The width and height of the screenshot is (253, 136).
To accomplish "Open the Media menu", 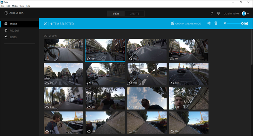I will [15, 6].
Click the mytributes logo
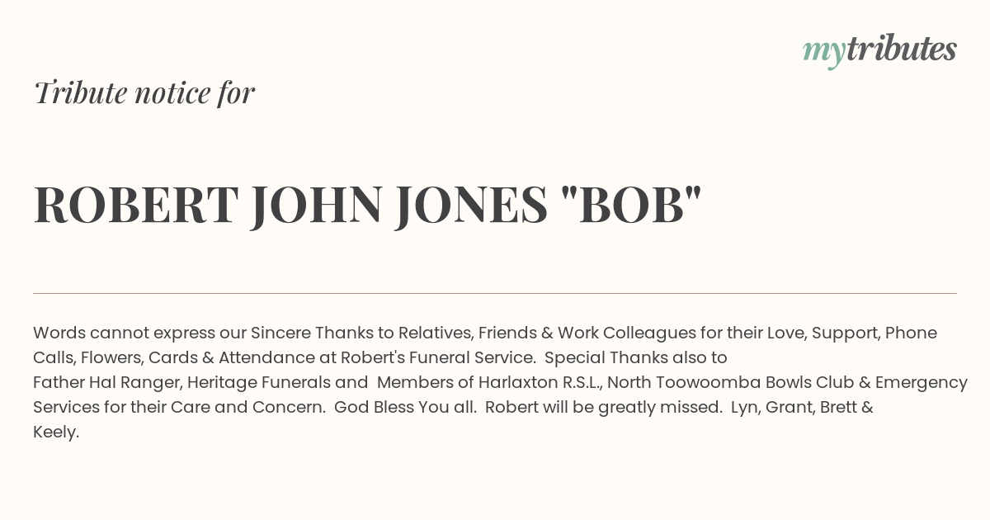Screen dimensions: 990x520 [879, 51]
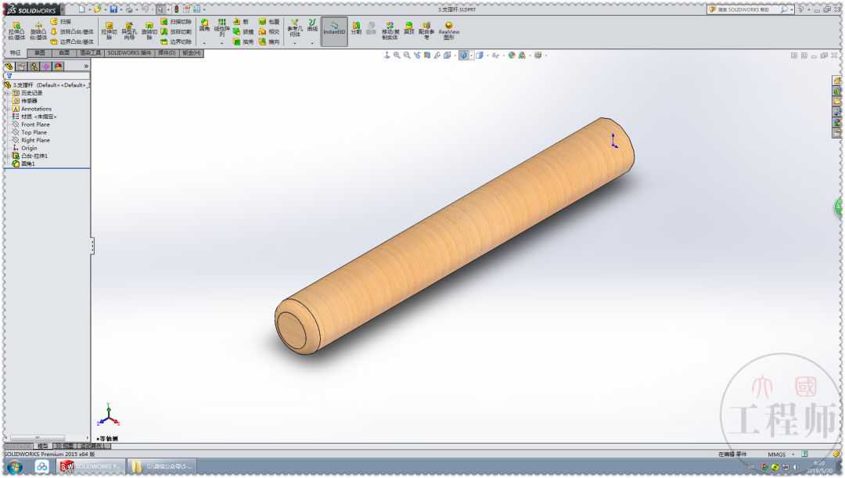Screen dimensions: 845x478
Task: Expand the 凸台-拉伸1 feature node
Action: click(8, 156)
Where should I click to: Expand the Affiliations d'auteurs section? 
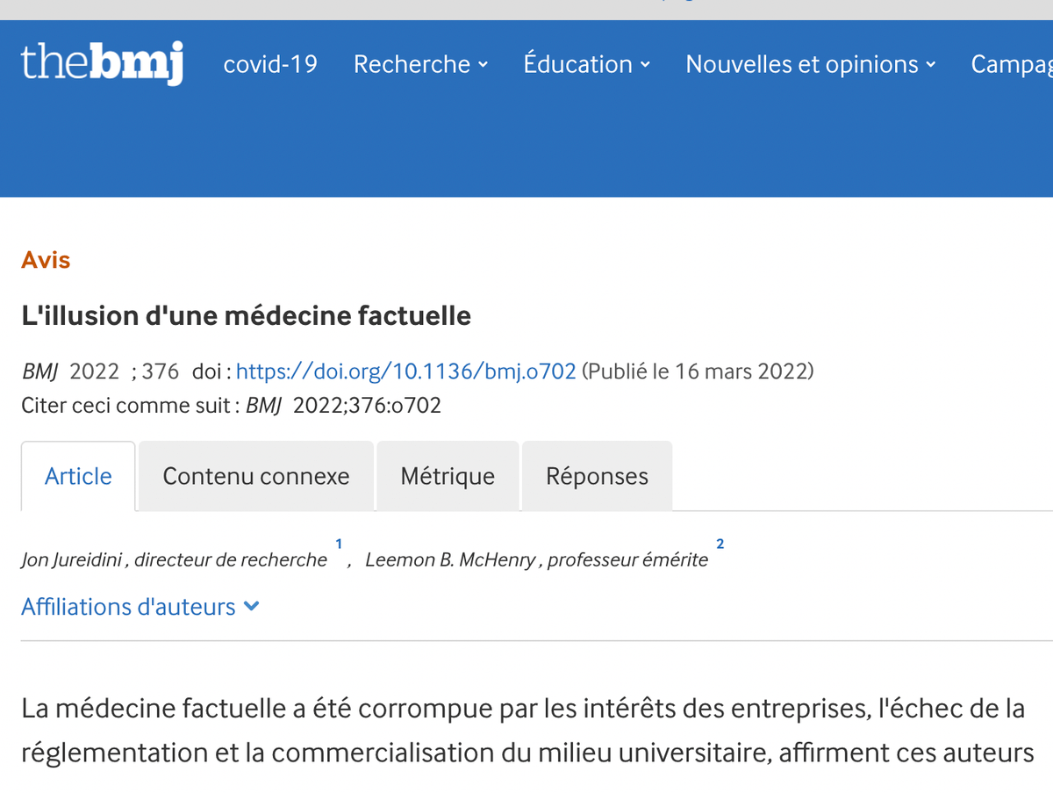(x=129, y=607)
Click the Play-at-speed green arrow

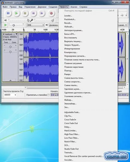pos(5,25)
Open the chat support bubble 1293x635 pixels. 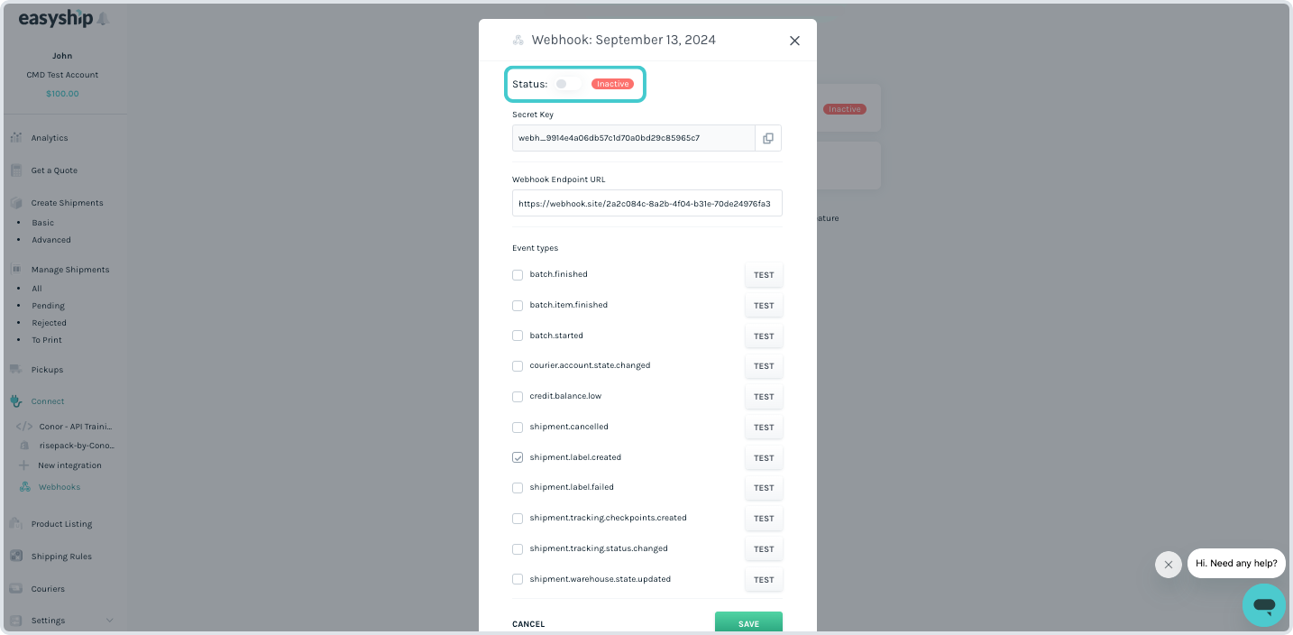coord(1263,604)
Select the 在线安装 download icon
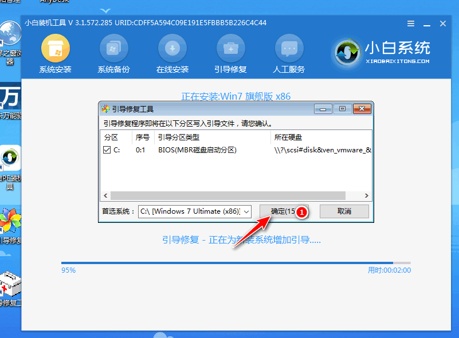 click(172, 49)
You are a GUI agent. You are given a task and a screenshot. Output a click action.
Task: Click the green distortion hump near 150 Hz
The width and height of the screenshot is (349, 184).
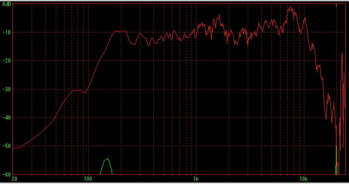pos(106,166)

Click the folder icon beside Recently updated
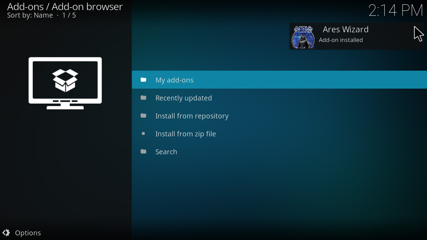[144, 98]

● ● ● ● ● ● ●

== Problem statement ==
Repeat word for word, and nothing more, the lines between the line containing "You are a GUI" and the last line of the records above, inclusive, without pictures.

== Result ==
You are a GUI agent. You are given a task and a screenshot. Output a click action.
Task: Click the green distortion hump near 150 Hz
The width and height of the screenshot is (349, 184).
pos(106,166)

Click the folder icon beside Recently updated
[144, 98]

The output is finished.